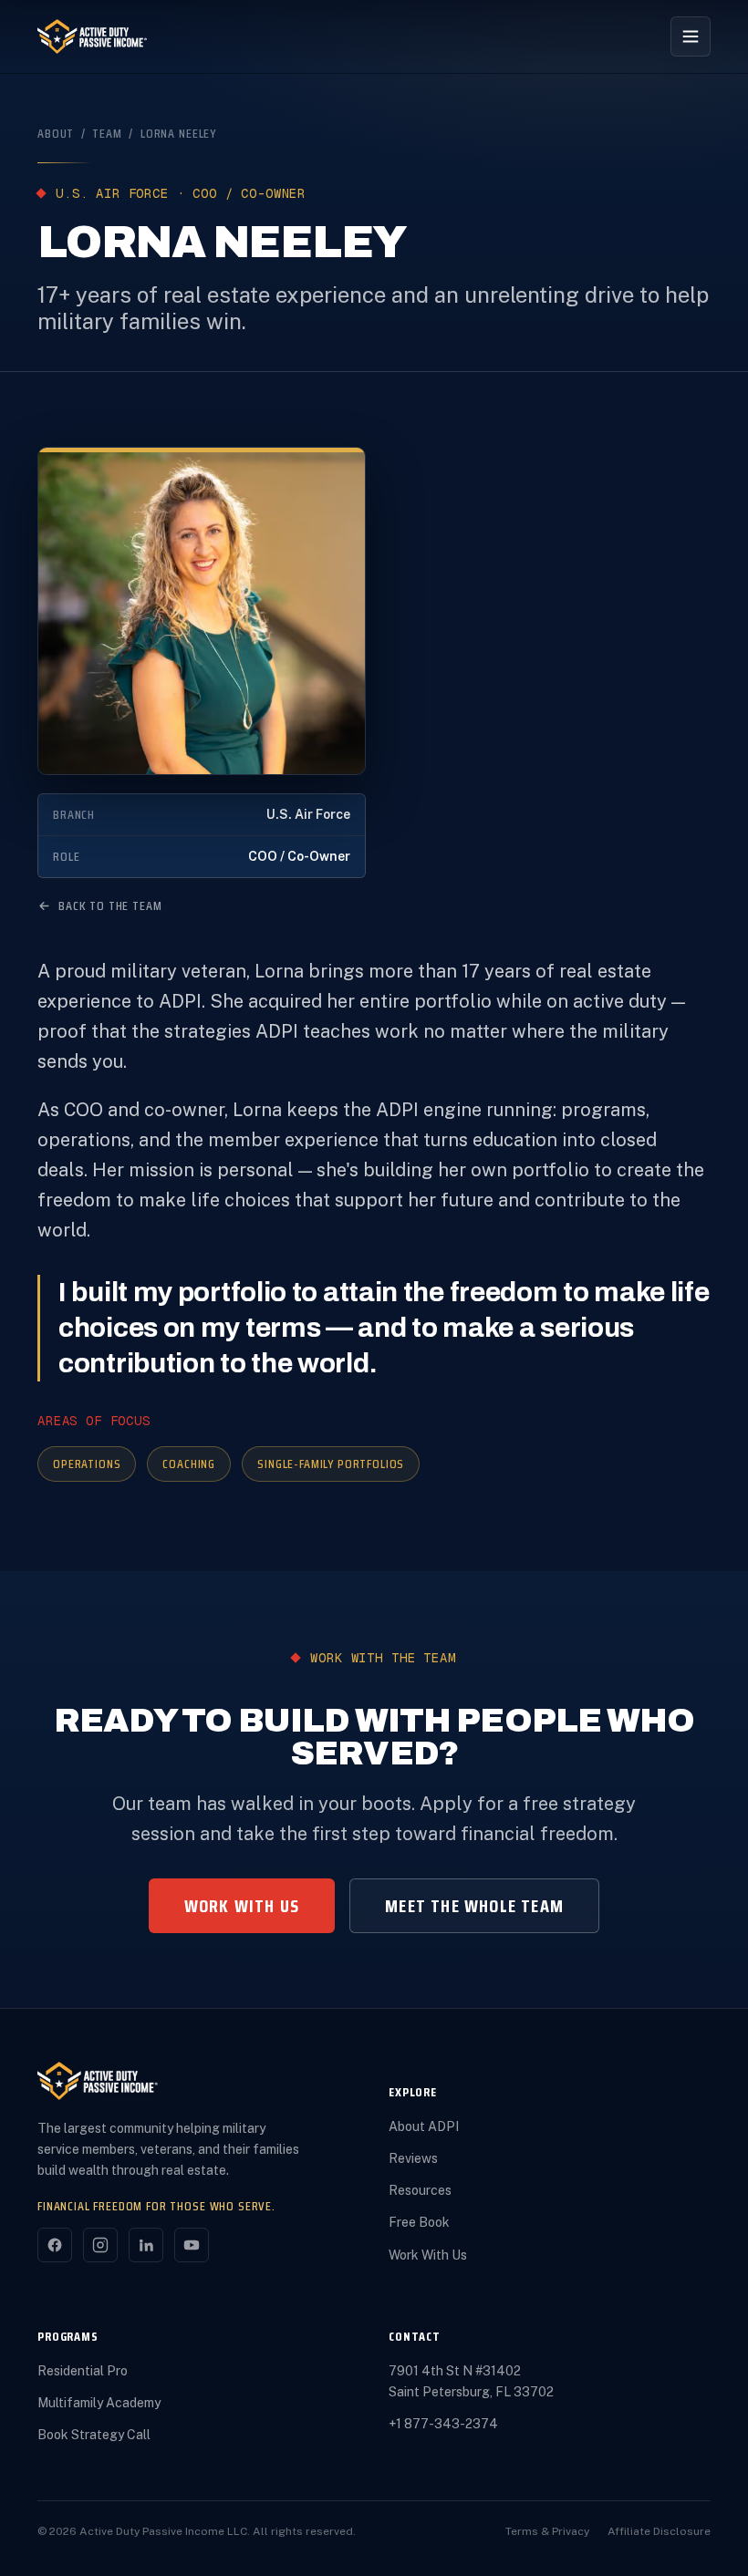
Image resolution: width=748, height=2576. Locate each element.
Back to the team (109, 906)
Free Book (419, 2222)
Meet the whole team (474, 1905)
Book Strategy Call (94, 2434)
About (55, 133)
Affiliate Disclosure (659, 2531)
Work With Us (428, 2255)
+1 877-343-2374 (443, 2423)
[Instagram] (100, 2245)
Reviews (413, 2158)
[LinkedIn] (146, 2245)
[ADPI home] (92, 36)
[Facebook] (54, 2245)
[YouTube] (191, 2245)
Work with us (241, 1905)
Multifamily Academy (99, 2402)
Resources (420, 2190)
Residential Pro (82, 2371)
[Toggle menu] (690, 36)
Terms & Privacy (547, 2531)
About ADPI (424, 2126)
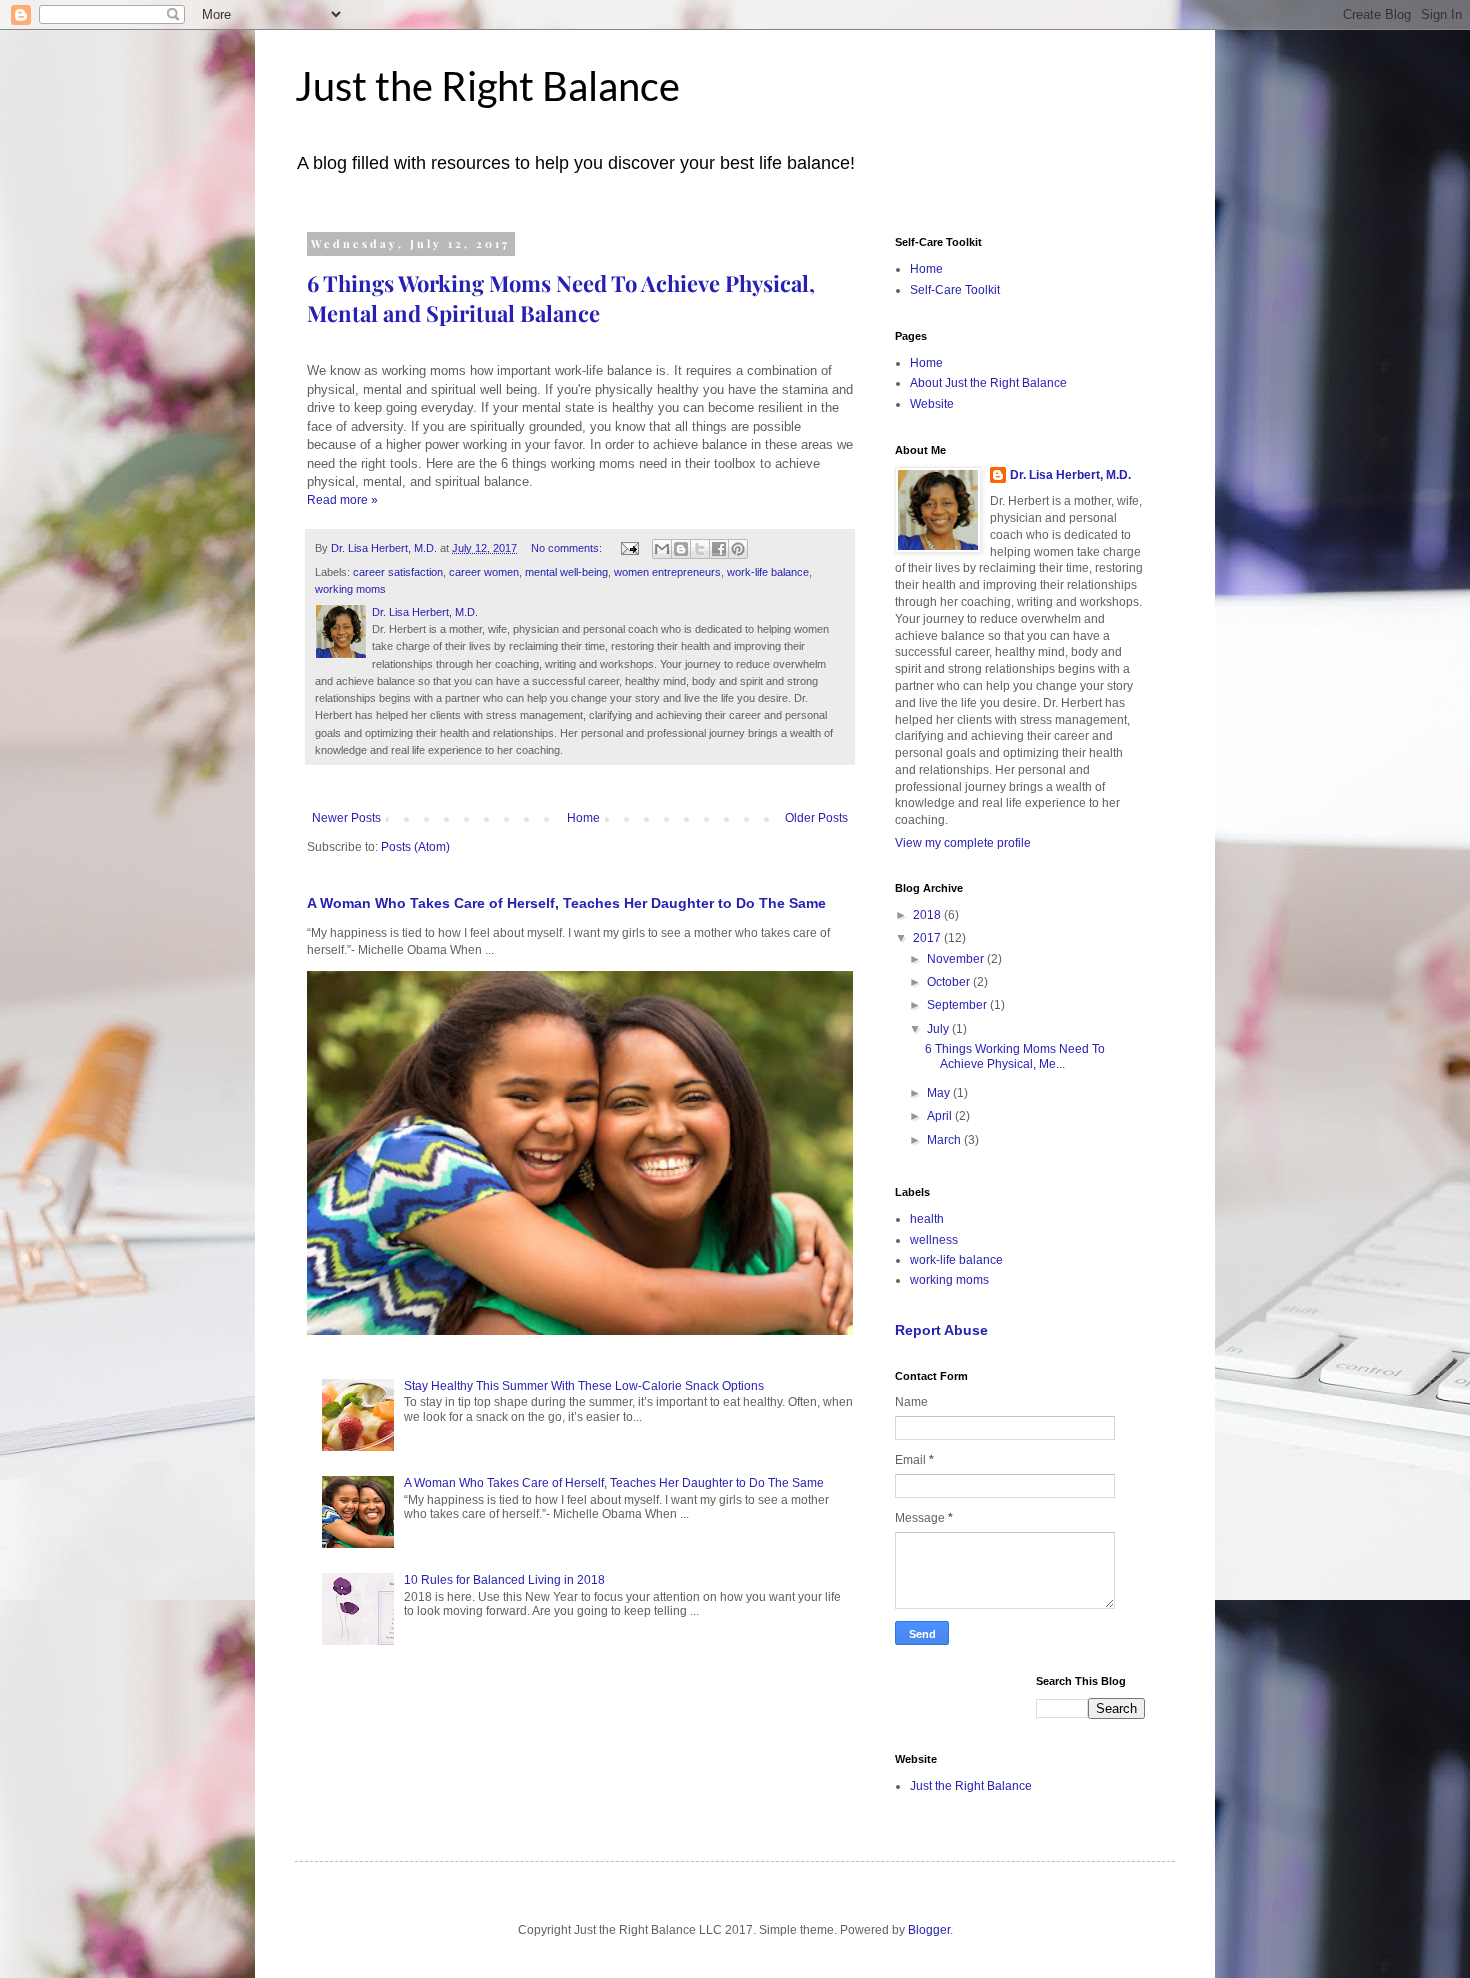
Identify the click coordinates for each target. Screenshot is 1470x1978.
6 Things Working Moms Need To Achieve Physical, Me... (1015, 1056)
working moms (350, 589)
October (950, 982)
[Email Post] (629, 548)
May (940, 1093)
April (941, 1116)
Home (583, 818)
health (927, 1219)
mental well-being (566, 572)
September (958, 1005)
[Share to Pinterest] (738, 549)
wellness (934, 1240)
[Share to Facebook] (719, 549)
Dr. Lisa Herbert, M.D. (1070, 475)
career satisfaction (398, 572)
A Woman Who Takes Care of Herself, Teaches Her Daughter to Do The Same (566, 903)
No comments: (568, 548)
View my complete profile (963, 843)
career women (484, 572)
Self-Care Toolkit (955, 290)
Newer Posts (346, 818)
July (939, 1029)
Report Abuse (941, 1330)
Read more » (342, 500)
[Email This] (662, 549)
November (957, 959)
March (945, 1140)
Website (932, 404)
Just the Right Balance (487, 86)
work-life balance (768, 572)
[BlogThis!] (681, 549)
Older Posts (816, 818)
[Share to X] (700, 549)
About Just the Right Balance (988, 383)
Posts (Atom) (415, 847)
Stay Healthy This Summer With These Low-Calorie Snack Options (584, 1386)
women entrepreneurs (667, 572)
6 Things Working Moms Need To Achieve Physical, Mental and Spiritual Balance (561, 298)
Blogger (929, 1930)
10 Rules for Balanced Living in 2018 (504, 1580)
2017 (928, 938)
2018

--------------------

* WHAT THE TASK REQUIRES *
In the listing above, find every line with the word "Physical" and copy it.

* ANSWER TO THE PROBLEM *
6 Things Working Moms Need To Achieve Physical, Me... (1015, 1056)
6 Things Working Moms Need To Achieve Physical, Mental and Spiritual Balance (561, 298)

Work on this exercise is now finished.